Lost circulation is one of the main causes of nonproductive time during drilling in Eastern Siberia. In Srednebotuobinskoe oilfield major challenges are related to severely fractured igneous rock intrusion. Drilling through this interval is associated with constant severe to total losses. As a result, drilling velocity may drop below one meter per hour. Significant reduction of drilling time was achieved with application of an innovative fiber based LCM. Current paper describes results of this project.
Curing losses in severely fractured igneous rock formations is challenging. In most cases the fracture width is not known; it can only be predicted. However, this prediction is not always accurate.
An engineered fiber-based kill fluid was used to mitigate this lack of knowledge. Laboratory tests demonstrated ability to plug 1-5 mm fractures. System was applied in two wells in Srednebotuobinskoe oilfield. Fiber based pill was used in a combination with conventional LCMs. Additional operation time reduction was achieved by BHA compatibility. Average velocity of drilling through igneous rock interval was further compared to offset well from the same pad.

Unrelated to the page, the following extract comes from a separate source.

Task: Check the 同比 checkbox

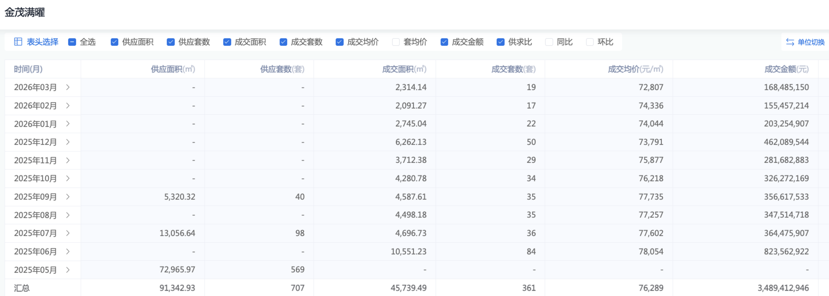Action: coord(549,42)
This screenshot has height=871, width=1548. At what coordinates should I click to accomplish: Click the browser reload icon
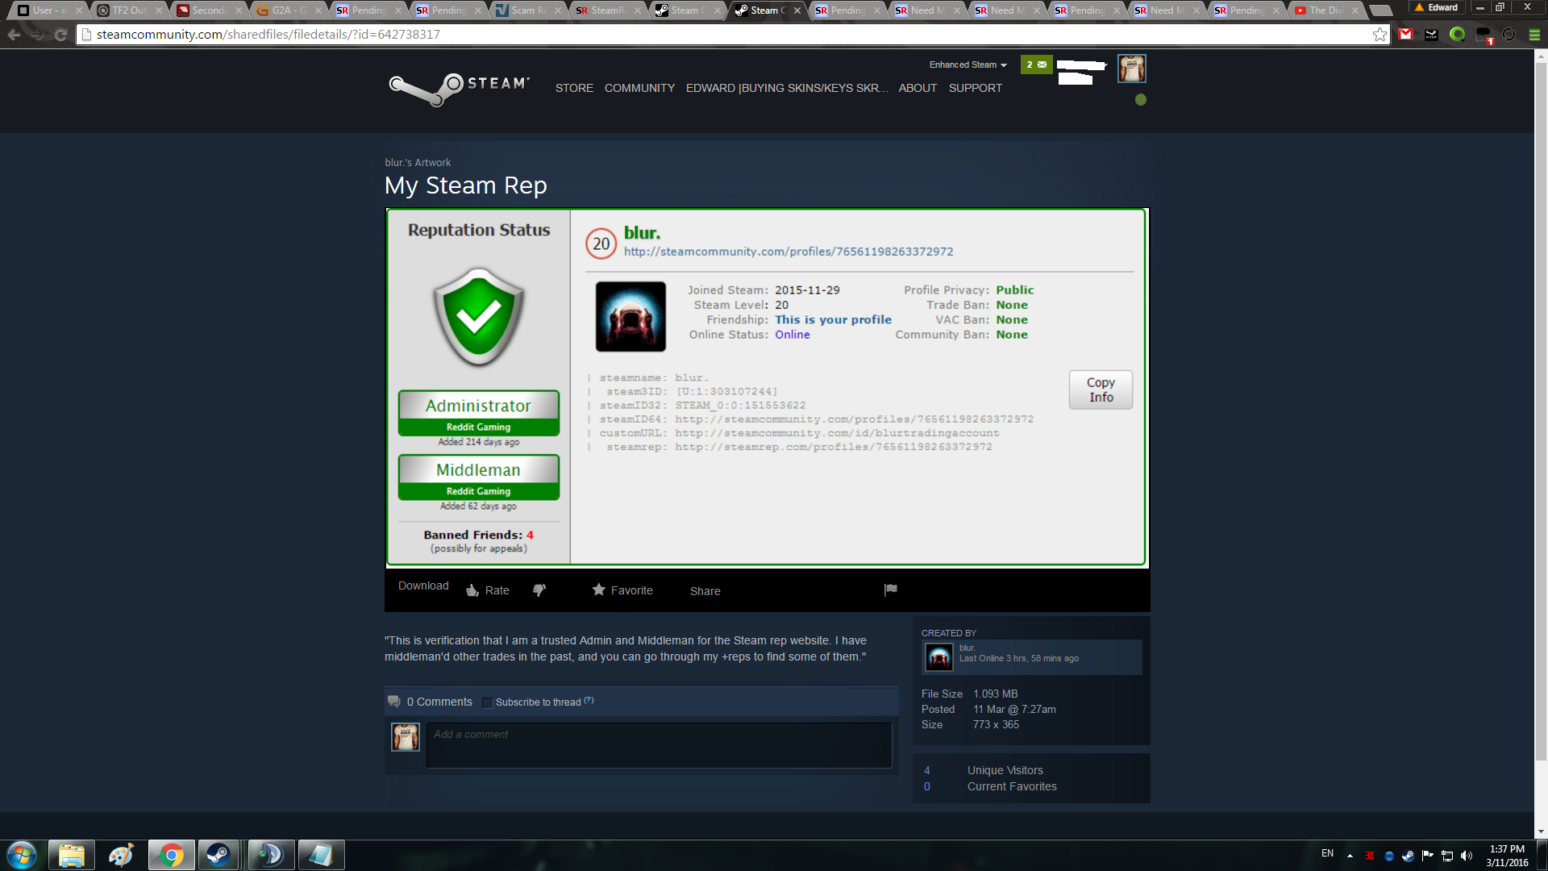(60, 35)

Drilling through 140 meters igneous rock interval of the well took around 147 hours. Conventional LCM are sensitive to fracture width. Due to geological complexity of the interval they had limited efficiency. A novel LCM based on soft, short fibers allowed to overcome this problem. It has a dual plugging mechanism. It can bridge across fractures up to 5 mm and form a filtercake on the formation surface, mitigating losses to the fractures network.
Applying this innovative solution in the 225 meters igneous rock interval of the second well (same pad) allowed to reduce drilling time to 119 hours. Thus, drilling became two times faster. Fiber based pill is also compatible with BHA, including telemetry. So additional time was saved on POOH/RIH operations. For the third well on the same pad pill placement strategy was further optimized. So, 135 meters igneous rock interval was completed in 23.5 hours. Drilling became 6 times faster comparing to the first well. Fiber based LCM showed high efficiency for mitigating severe losses in igneous rock intervals of Srednebotuobinskoe oilfield. BHA compatibility allowed to avoid additional POOH/RIH operations, providing extra value. Application of fiber based LCM led to significant acceleration of drilling igneous rock intervals.
The pill was prepared on the well site with equipment available. Compatibility with surface and downhole equipment was also confirmed.
Various successful field applications of fiber-based pills have been reported from various parts of the world. Current work presents first application of an engineered fiber based pill in Srednebotuobinskoe oilfield, Russia. The pill was pumped successfully in 2 wells in igneous rock intervals. Pill was placed through BHA. This solution allowed operator to achieve 6 times reduction of time required to complete the interval.